Главную неловкость производил Сережа, он смотрел на гостей насмешливыми, наблюдающими глазами, хотя ему полагалось бы, как всякому нормальному отроку, восхищаться военными, да еще таким, как Ковалев, с двумя медалями «За отвагу», со шрамом на виске. Он не расспрашивал о военной школе, и это обижало Толю, ему обязательно хотелось рассказать о старшине, о стрельбе на полигоне, о том, как ребята ухитрялись без увольнительной записки ходить в кино.
Вера, знаменитая в семье тем, что могла смеяться без всякого повода, просто оттого, что смех был постоянно в ней самой, сегодня была неразговорчива и угрюма. Но она хотя бы присматривалась к гостю, а Сережа, чувствовал Толя, нарочно затевал самые неподходящие разговоры, со злорадной прозорливостью находил особенно бестактные слова.
— Вера, а ты что молчишь? — раздраженно спросил Толя.
— Я не молчу.
— Ее ранил амур, — сказал Сережа.
— Дурак, — ответила Вера.
— Факт, сразу покраснела, — сказал Ковалев и плутовски подмигнул Вере, — точно, влюблена! В майора, верно? Теперь девушки говорят: «Нам лейтенанты на нервы действуют».
— А мне лейтенанты не действуют на нервы, — сказала Вера и посмотрела Ковалеву в глаза.
— Во, значит в лейтенанта, — сказал Ковалев и немного расстроился, так как лейтенанту всегда неприятно видеть девушку, отдавшую сердце другому лейтенанту. — Знаете что, — сказал он, — давайте выпьем по сто грамм, раз такое дело, у меня во фляжке есть.
— Давайте, — внезапно оживился Сережа, — давайте, обязательно.
Вера сперва стала отказываться, но выпила лихо и закусила солдатским сухариком, добытым из зеленого мешка.
— Вы будете настоящая фронтовая подруга, — сказал Ковалев.
И Вера стала смеяться, как маленькая, морща нос, притопывая ногой и тряся русой гривой волос.
Сережа сразу захмелел, сперва пустился в критику военных действий, а потом стал читать стихи. Толя искоса поглядывал на Ковалева, не смеется ли он над семейством, где взрослый малый, размахивая руками, читает наизусть Есенина, но Ковалев слушал внимательно, стал похож на деревенского мальчика, потом вдруг раскрыл полевую сумку и сказал:
— Стой, дай я спишу!
Вера нахмурилась, задумалась и, погладив Толю по щеке, сказала:
— Ой, Толя, Толенька, ничего ты не знаешь! — таким голосом, точно ей было не восемнадцать лет, а по крайней мере пятьдесят восемь.

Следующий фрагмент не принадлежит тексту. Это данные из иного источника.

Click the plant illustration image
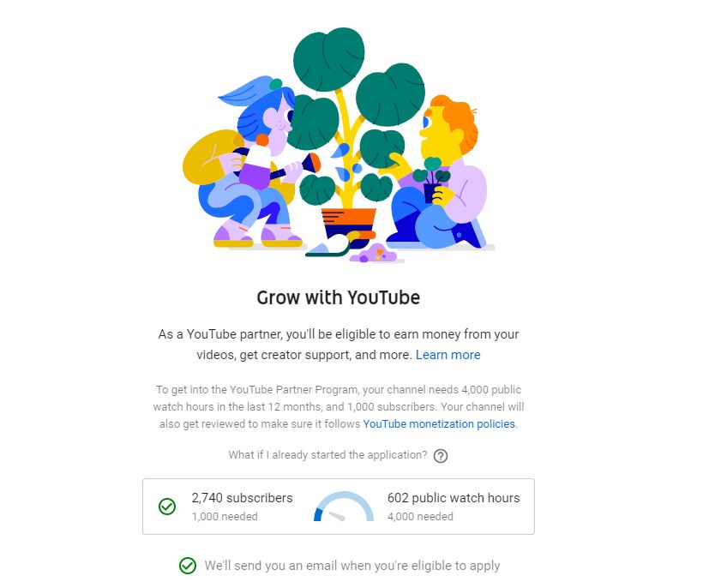Viewport: 703px width, 588px height. coord(339,145)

Александра Владимировна Шапошникова, высокая, статная старуха, задолго до революции кончила по естественному отделению Высшие женские курсы. После смерти мужа она одно время была учительницей, затем работала химиком в бактериологическом институте, а в последние годы заведовала лабораторией по охране труда. Штат в лаборатории был невелик, а во время войны и вовсе уменьшился, и ей приходилось самой ездить на заводы, в железнодорожные депо, на элеватор, на швейные и обувные фабрики, брать пробы при исследовании воздуха и промышленной пыли. Эти поездки утомляли, но Александре Владимировне они были приятны и интересны. Она любила работу химика, и в своей маленькой лаборатории сконструировала аппаратуру для количественного анализа воздуха промышленных предприятий, производила анализы металлической пыли, технической и питьевой воды, определяла вредоносные окись углерода, сероуглерод, окислы азота, анализировала различные сплавы и свинцовые соединения, определяла пары ртути и мышьяка. Она любила людей и при поездках на предприятия встречалась и разговаривала, заводила дружбу с токарями, швеями, мукомолами, кузнецами, монтерами, кочегарами, кондукторами трамваев, железнодорожными машинистами.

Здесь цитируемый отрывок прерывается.